* [EXERCISE DIRECTIONS]
Could you please retype exactly the lines from the start of the records below through the line that contains "Image resolution: width=1022", both included, and leave out the pictures?

....

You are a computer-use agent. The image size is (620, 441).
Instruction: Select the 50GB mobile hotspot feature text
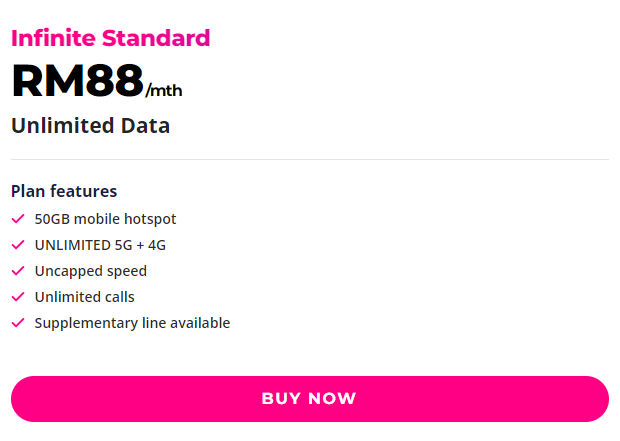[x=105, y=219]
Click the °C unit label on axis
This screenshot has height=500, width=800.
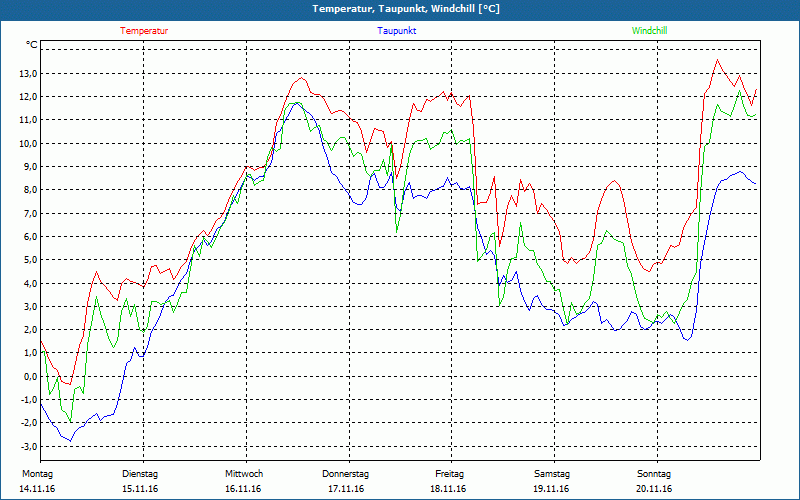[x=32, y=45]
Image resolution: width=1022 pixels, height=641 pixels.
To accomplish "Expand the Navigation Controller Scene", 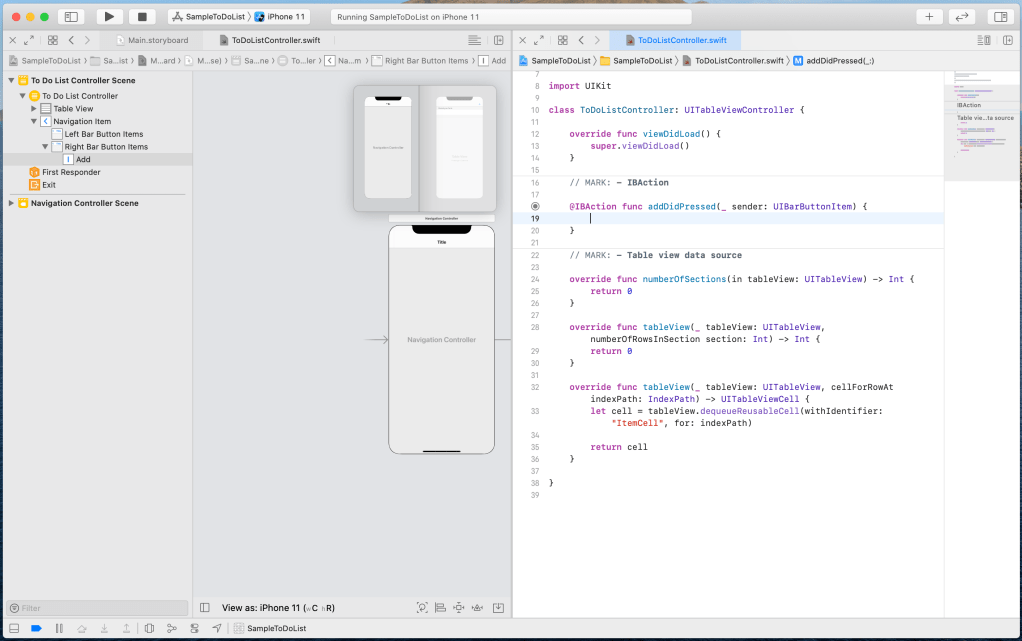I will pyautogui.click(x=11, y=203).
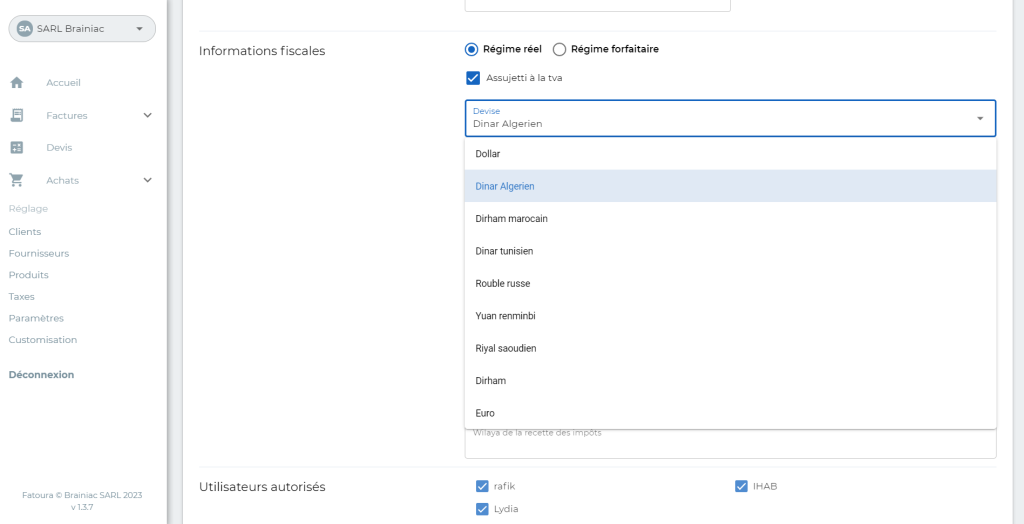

....

* [PROBLEM SOLUTION]
You are a computer-use agent. The image size is (620, 441).
Instruction: Select the 50GB mobile hotspot feature text
[x=105, y=219]
Click the °C unit label on axis
This screenshot has height=500, width=800.
[x=32, y=45]
Image resolution: width=1022 pixels, height=641 pixels.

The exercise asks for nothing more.